From: David Holland <dholland@netbsd.org>
To: gnats-bugs@netbsd.org
Cc: 
Subject: Re: kern/48449: y2038 shortcomings of ffsv1
Date: Fri, 11 Jun 2021 22:31:10 +0000

 On Thu, Jun 10, 2021 at 11:30:02AM +0000, Robert Elz wrote:
  > |  Or, much more simply, store a 64-bit epoch in the superblock (this
  > |  lets you pick it at newfs time) and add the 32-bit times to it. This
  > |  requires adding a superblock field but we can probably afford that.
  >  
  > No, that's is almost the worst of all possible solutions (even
  > including just doing nothing).  It is simple and easy to implement
  > in the steady state, but the transition mechanism is horrid.  If
  > you really meant *only* at newfs time, then it is a waste of
  > effort, anyone doing a newfs can set -O2 and the issue doesn't
  > arise.  The problem is with all the existing FFSv1 filesystems, not
  > new ones (and doing a dump/restore to handle the problem is way too
  > invasive, and risky).

 No. Unless ffsv1 is deprecated entirely, some way to store a wider
 range of dates needs to be hacked in -- it is not reasonable to try to
 use a filesystem that can't store the current date.
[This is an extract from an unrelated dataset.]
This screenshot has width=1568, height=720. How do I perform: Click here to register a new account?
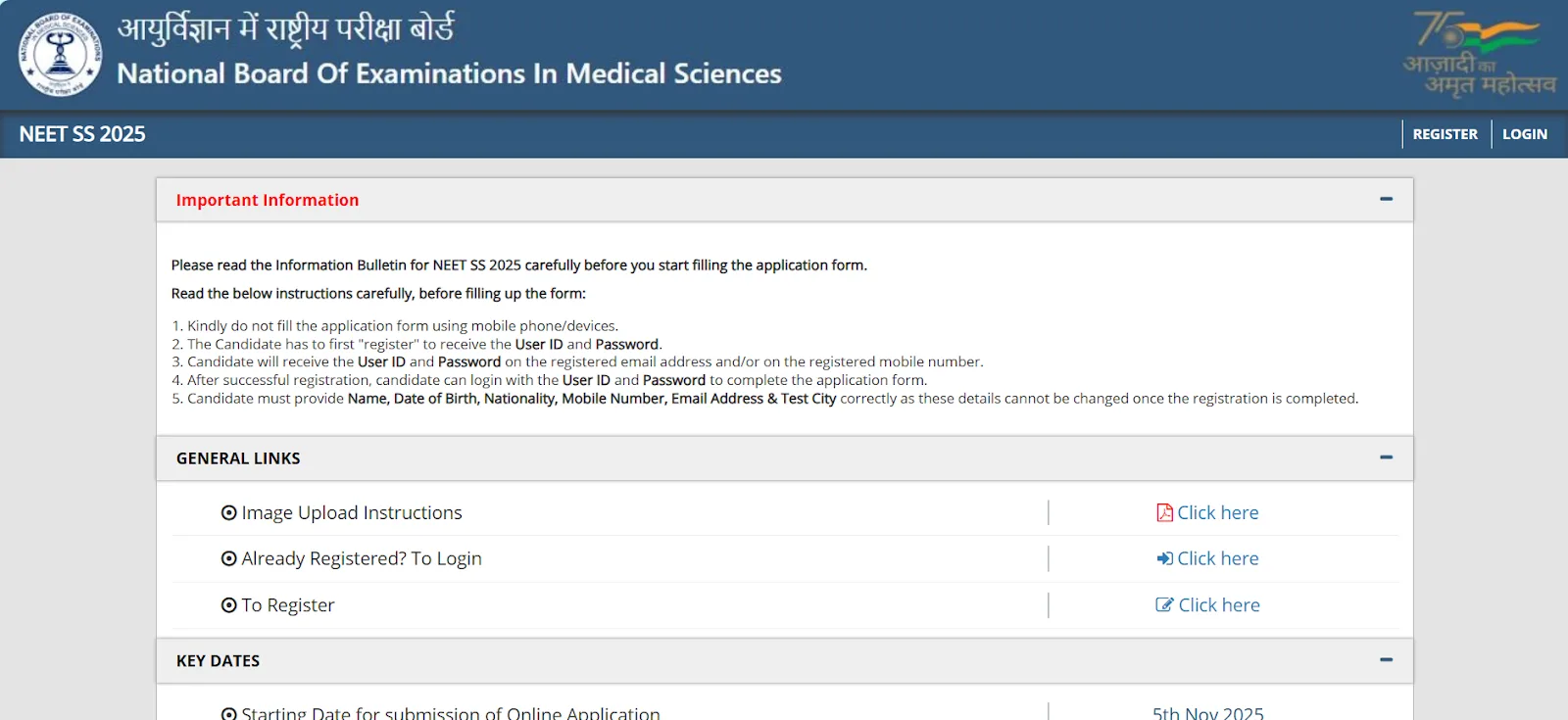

 Your argument seems to be that ffsv1 should be deprecated entirely;
 that's fine if we can pull it off, but given that among other things
 there are machines with ffs-reading firmware that don't understand
 ffsv2, probably isn't realistic.

 Conversely, I was assuming that only new volumes matter and that's
 probably also not true.

  > While it is possible to set up a method whereby the offset can be
  > added to (or changed in, which is the same thing) an existing
  > filesystem, doing it is far more complex than is needed, as
  > maintaining constant timestamps means that if the offset alters, so
  > must every timestamp in every inode, and as that can't be done
  > instantaneously, there's the possibility that the filesystem might
  > get into a state where some inodes have been converted, and others
  > not, which means inodes would need a state bit (old or new offset)
  > and the superblock would need two new offset fields.  All a giant
  > mess.

 It's not hard to do this and do it in a way that's adequately
 recoverable/restartable. It's nowhere near as complicated as
 resize_ffs.

  >  Further, no matter what is done, a FFSv1 cannot store a range of timestamps
  >  that spans more than 140 years (approx), so any solution needs to live with
  >  that - which really means that we need to make FFSv1 vanish by 2100 or so.
  >  That is aside from perhaps access to some ancient filesystems in read only
  >  (or at least no time update) mode.

 Maybe. It isn't clear that large timespans are necessary in practice,
 especially for system volumes, where ordinarily nothing is older than
 the original OS install. (And it doesn't matter if unpacking some
 200-year-old 3rd-party source tarball to build it gives it all
 timestamps of INT_MIN.)

 Maybe in two hundred years people will have heirloom dirs full of
 their grandparents' MS Word files, but I wouldn't be surprised if
 most people didn't care in practice about timestamps older than they
 are.

  > A very simple solution which will give us time to phase out (most,
  > see below for the workaround) FFSv1 completely (within another
  > 80/90 years from now) is to add a single extra bit to the
  > superblock, which, when set, indicates that all times stored in the
  > filesystem are unsigned.  That alters the range of times from
  > 1907..2038 to 1970..2100 (give or take) instantly.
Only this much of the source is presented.